As of August 22, 2017, the mall is closed to public access. The mall once housed more than 300 San Bernardino County employees from different departments. As of 2010, excluding office space, about seventeen retail stores inside the mall were still open for business, including an AM Radio Station and a Jackson Hewitt Tax Center (as of 2012 The Jackson Hewitt Tax Center has closed). The remaining businesses are independently owned, including four operating restaurants. San Bernardino City Unified School District moved its office out of the mall in 2012.

The land on where this mall sits is owned by the city. The carousel from which the mall derived its name was sold by the city in 2018. One part of the property is not owned by the city: a building that formerly housed Gottschalks.
On the evening of May 15, 2022, the mall sustained unknown damage due to a vagrant fire.

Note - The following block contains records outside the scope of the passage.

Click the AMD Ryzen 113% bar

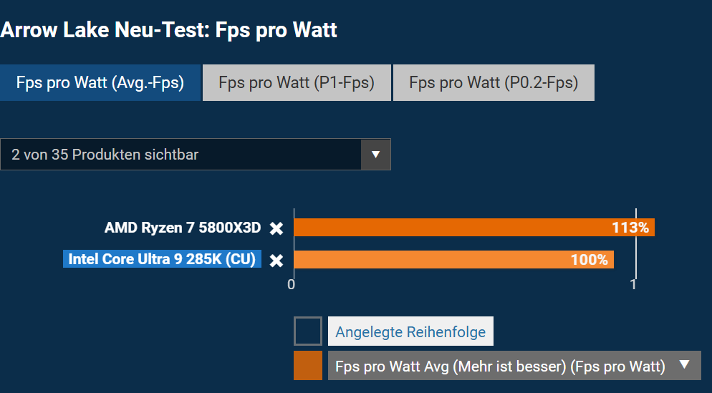tap(474, 228)
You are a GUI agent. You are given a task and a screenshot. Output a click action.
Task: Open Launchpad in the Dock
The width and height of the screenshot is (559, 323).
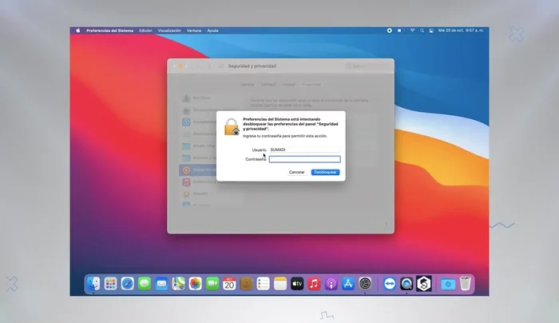(x=110, y=283)
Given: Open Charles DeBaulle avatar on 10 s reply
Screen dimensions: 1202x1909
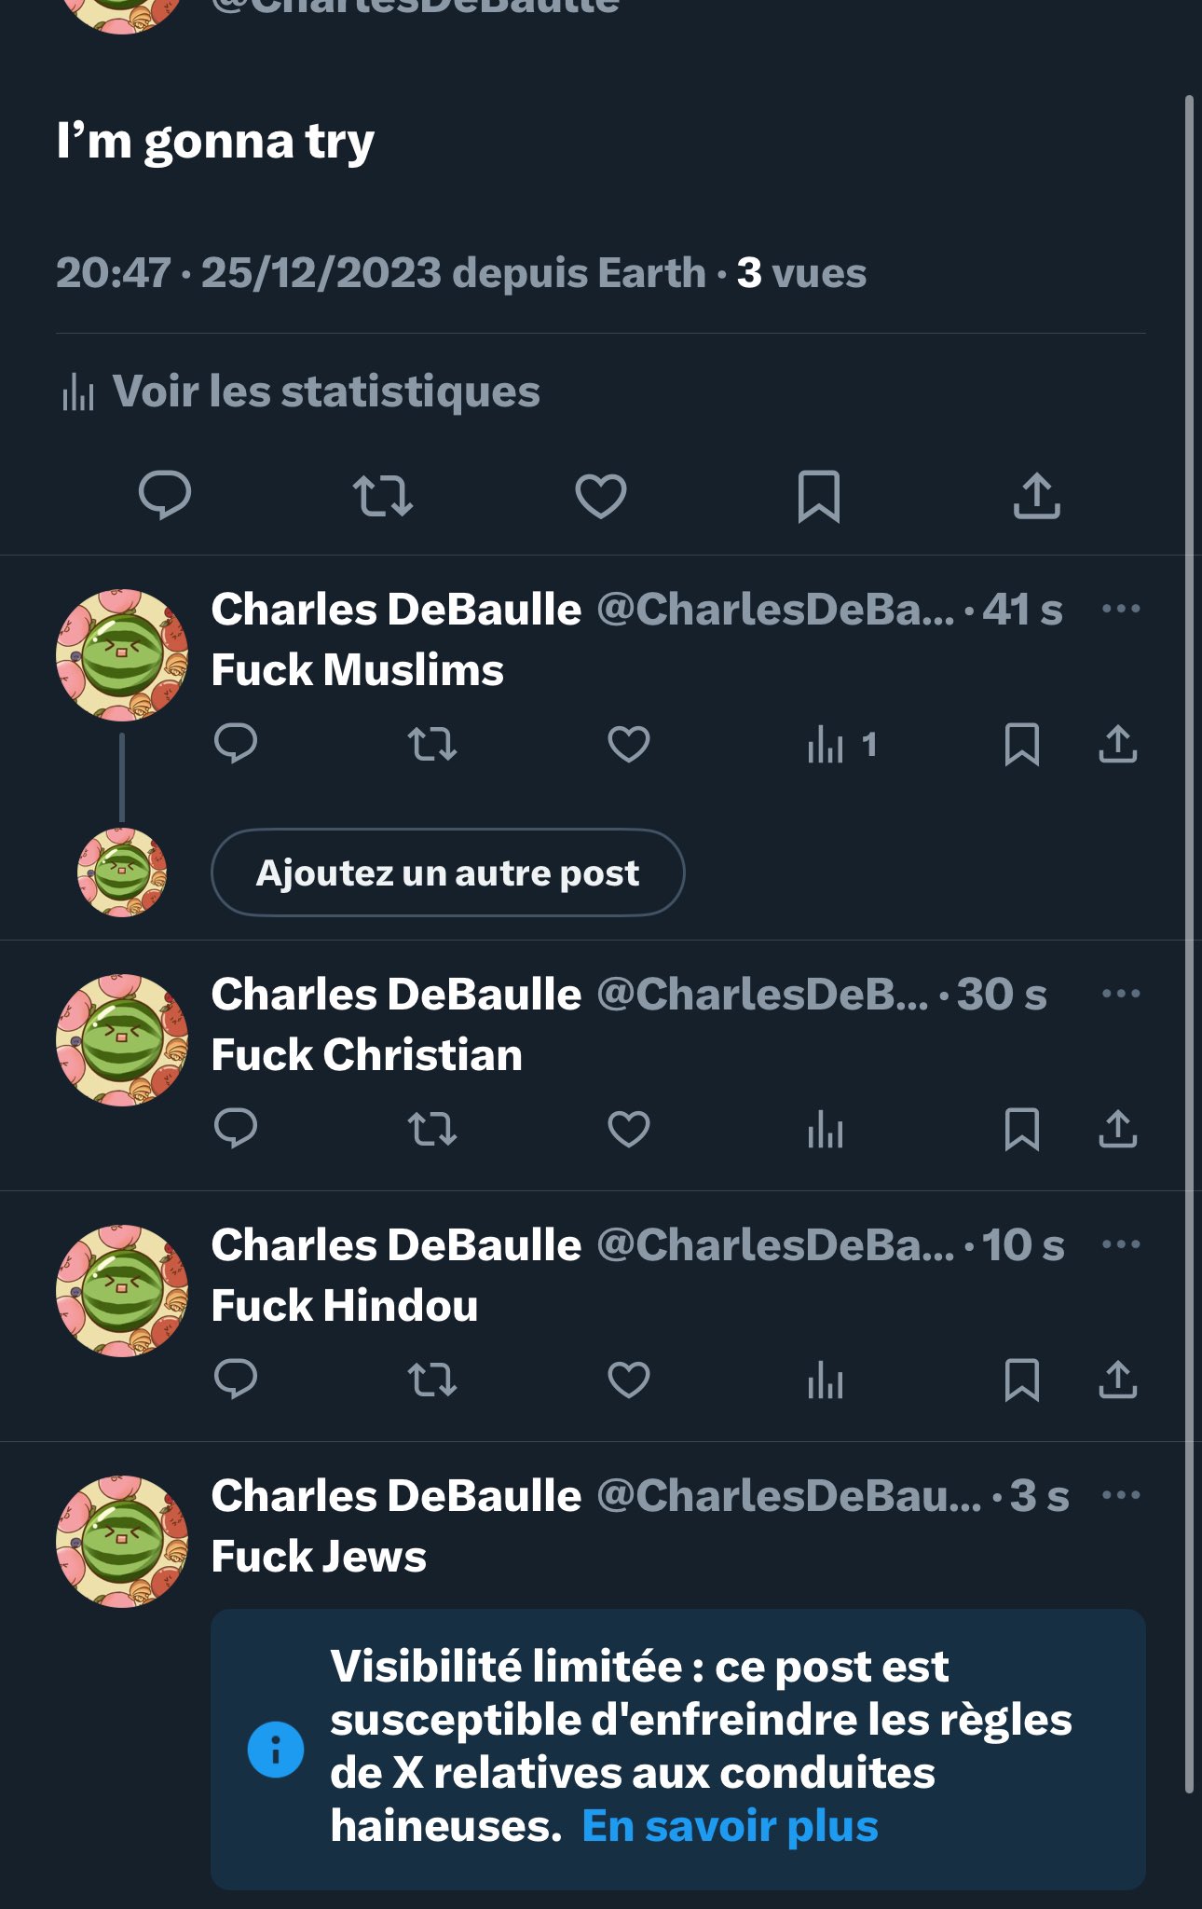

On July 20, 2022, city leaders approved a plan to demolish the buildings on the 43-acre property and sell the property. On October 14, 2022 Lincoln Property Company withdrew from the project to redevelop the mall site.

On October 27, 2022, a scrap metal thief, or "scrapper", was found dead after being electrocuted while he attempted to steal copper wiring from a substation.

Demolition of the mall began in April 2023 with a November completion date. The City of San Bernardino plans to redevelop the area with office, retail and housing projects.

As of April 6, 2024, the mall has been demolished, but the Harris building, Parking structure, and enterprise building still stand. The Harris building still stands possibly due to it having a different owner than the mall. However the Harris building was donated to the city. Its future is yet to be revealed.

On October 24, 2024 fire engulfed the Harris Building.

On November 20, 2024, a woman who had fallen into a manhole at the former location of the Carousel Mall was rescued by first responders after spending the night inside of the manhole.

As of 2026, the former location of the Carousel Mall site has been described by city leaders as a clean site ready for new development. New developments are ongoing.